On 9/24/06, Alberto Hernando <[EMAIL PROTECTED]> wrote:

My system is LFS-6.2-3. I'd like to know how do you compile firefox. I
followed the instructions in the blfs book (svn version) and well, it
compiled fine, but there is something that doesn't work. When I try to log in
gmail, it complains that a script is taking too long to run. CPU goes to 99%

I don't know what to say there. I use gmail all the time in firefox.
Firefox is certainly pretty resource intensive and can occasionally
spike the CPU, but it usually settles down except when there is
extremely gratuitous Flash in use.

The "script" is Javascript. There are some sites I use where the
Javascript implementation is very slow on Firefox, whether in Linux or
Windows. I attribute this to sloppy web design where people only test
on IE (because I can use IE and see that it behaves much better). I've
not had this problem with Google pages using Javascript.

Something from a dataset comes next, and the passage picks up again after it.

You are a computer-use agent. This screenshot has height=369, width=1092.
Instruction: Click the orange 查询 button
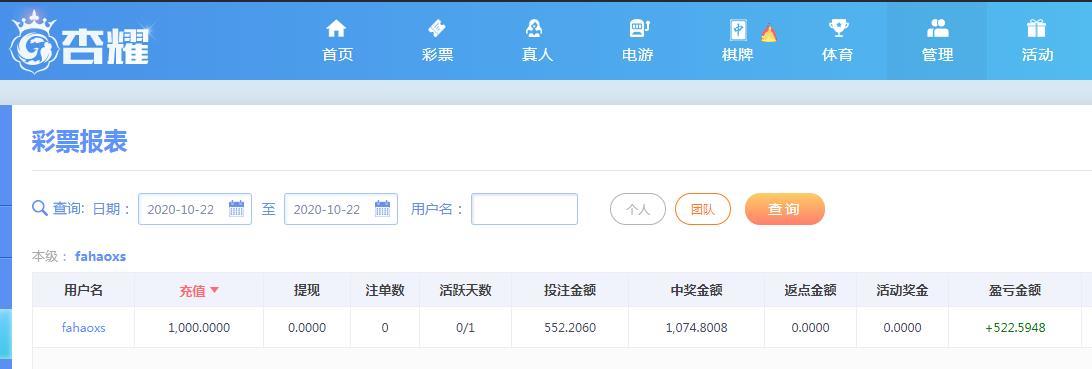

Also, when I'm in the web of my bank
(lacaixa.es, in Spain), the logout button doesn't work. At least, you don't
see that you're logged out, but you can't do anything else in the bank. So it
looks like it has some problems with scripts.

Quite possibly it's poor Javascript. Can you try a Firefox on Windows?
I'd like to know if the problem is specific to Firefox in general or
our build of Firefox on Linux.

I recompiled with NSS, and the
problems are the same. Firefox-1.5.0.6, 1.5.0.7, with gcc-4.1.1 and with
gcc-3.4.3 (when I tried long time ago, the same). I don't know what to do.
Any tips?

NSS isn't going to change anything. That's the security engine. You
_could_ maybe try to build the javascript engine standalone, but I
don't know how to link it into the Firefox build. Although, the NSS we
use in the book bundles NSPR, and that is used by the Javascript
engine. You could try updating to the newest NSS/NSPR implementation
that has some bug fixes.

http://ftp.mozilla.org/pub/mozilla.org/security/nss/releases/NSS_3_11_3_RTM/src/nss-3.11.3-with-nspr-4.6.3.tar.gz
http://www.linuxfromscratch.org/patches/downloads/nss/nss-3.11.3-with-nspr-4.6.3-fedora_fixes-1.patch

FWIW, the standalone javascript engine is called spidermonkey, and it's here:

http://ftp.mozilla.org/pub/mozilla.org/js/js-1.5.tar.gz

You can try to build it and then build elinks which will use it as its
javascript implementation. That might tell you whether the issue is in
the javascript engine or in the browser/renderer.